WHAT YOU HAVE TO DO>
Render every line of the data below as a Markdown table with the columns Row and Line, numbering each row and omitting blank lines.

SOURCE DATA>
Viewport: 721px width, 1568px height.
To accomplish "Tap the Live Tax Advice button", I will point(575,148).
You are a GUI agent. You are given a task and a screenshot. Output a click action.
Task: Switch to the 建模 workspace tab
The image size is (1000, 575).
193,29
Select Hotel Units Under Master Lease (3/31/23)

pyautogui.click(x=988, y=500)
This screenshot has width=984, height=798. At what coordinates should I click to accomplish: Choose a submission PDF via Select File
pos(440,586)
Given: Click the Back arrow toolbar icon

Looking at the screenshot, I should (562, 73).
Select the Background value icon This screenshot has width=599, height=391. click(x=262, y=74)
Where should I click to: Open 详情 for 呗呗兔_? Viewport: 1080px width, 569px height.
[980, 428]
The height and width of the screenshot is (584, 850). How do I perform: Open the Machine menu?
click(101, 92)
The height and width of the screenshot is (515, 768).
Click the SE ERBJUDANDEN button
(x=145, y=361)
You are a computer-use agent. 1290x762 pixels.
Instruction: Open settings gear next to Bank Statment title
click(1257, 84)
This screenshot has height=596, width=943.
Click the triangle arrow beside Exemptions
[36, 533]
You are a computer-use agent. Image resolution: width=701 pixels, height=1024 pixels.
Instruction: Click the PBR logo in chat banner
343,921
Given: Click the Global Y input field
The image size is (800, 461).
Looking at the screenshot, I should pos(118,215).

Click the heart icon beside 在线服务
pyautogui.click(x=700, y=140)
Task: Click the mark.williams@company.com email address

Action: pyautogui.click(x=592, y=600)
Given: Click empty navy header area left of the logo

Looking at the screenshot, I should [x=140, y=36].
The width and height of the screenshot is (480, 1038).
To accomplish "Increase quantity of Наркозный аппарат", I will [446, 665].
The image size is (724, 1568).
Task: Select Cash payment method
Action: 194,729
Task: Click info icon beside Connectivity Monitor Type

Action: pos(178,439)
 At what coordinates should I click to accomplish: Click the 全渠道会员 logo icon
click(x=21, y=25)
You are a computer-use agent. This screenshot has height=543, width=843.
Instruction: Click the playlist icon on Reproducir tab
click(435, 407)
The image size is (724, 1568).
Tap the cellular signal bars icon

WORKED ANSWER>
| Row | Line |
|---|---|
| 1 | Viewport: 721px width, 1568px height. |
| 2 | To accomplish "Tap the Live Tax Advice button", I will point(575,148). |
| 3 | You are a GUI agent. You are given a task and a screenshot. Output a click action. |
| 4 | Task: Switch to the 建模 workspace tab |
| 5 | The image size is (1000, 575). |
| 6 | 193,29 |
| 7 | Select Hotel Units Under Master Lease (3/31/23) |
| 8 | pyautogui.click(x=988, y=500) |
| 9 | This screenshot has width=984, height=798. At what coordinates should I click to accomplish: Choose a submission PDF via Select File |
| 10 | pos(440,586) |
| 11 | Given: Click the Back arrow toolbar icon |
| 12 | Looking at the screenshot, I should (562, 73). |
| 13 | Select the Background value icon This screenshot has width=599, height=391. click(x=262, y=74) |
| 14 | Where should I click to: Open 详情 for 呗呗兔_? Viewport: 1080px width, 569px height. |
| 15 | [980, 428] |
| 16 | The height and width of the screenshot is (584, 850). How do I perform: Open the Machine menu? |
| 17 | click(101, 92) |
| 18 | The height and width of the screenshot is (515, 768). |
| 19 | Click the SE ERBJUDANDEN button |
| 20 | (x=145, y=361) |
| 21 | You are a computer-use agent. 1290x762 pixels. |
| 22 | Instruction: Open settings gear next to Bank Statment title |
| 23 | click(1257, 84) |
| 24 | This screenshot has height=596, width=943. |
| 25 | Click the triangle arrow beside Exemptions |
| 26 | [36, 533] |
| 27 | You are a computer-use agent. Image resolution: width=701 pixels, height=1024 pixels. |
| 28 | Instruction: Click the PBR logo in chat banner |
| 29 | 343,921 |
| 30 | Given: Click the Global Y input field |
| 31 | The image size is (800, 461). |
| 32 | Looking at the screenshot, I should pos(118,215). |
| 33 | Click the heart icon beside 在线服务 |
| 34 | pyautogui.click(x=700, y=140) |
| 35 | Task: Click the mark.williams@company.com email address |
| 36 | Action: pyautogui.click(x=592, y=600) |
| 37 | Given: Click empty navy header area left of the logo |
| 38 | Looking at the screenshot, I should [x=140, y=36]. |
| 39 | The width and height of the screenshot is (480, 1038). |
| 40 | To accomplish "Increase quantity of Наркозный аппарат", I will [446, 665]. |
| 41 | The image size is (724, 1568). |
| 42 | Task: Select Cash payment method |
| 43 | Action: 194,729 |
| 44 | Task: Click info icon beside Connectivity Monitor Type |
| 45 | Action: pos(178,439) |
| 46 |  At what coordinates should I click to accomplish: Click the 全渠道会员 logo icon |
| 47 | click(x=21, y=25) |
| 48 | You are a computer-use agent. This screenshot has height=543, width=843. |
| 49 | Instruction: Click the playlist icon on Reproducir tab |
| 50 | click(435, 407) |
| 51 | The image size is (724, 1568). |
| 52 | Tap the cellular signal bars icon |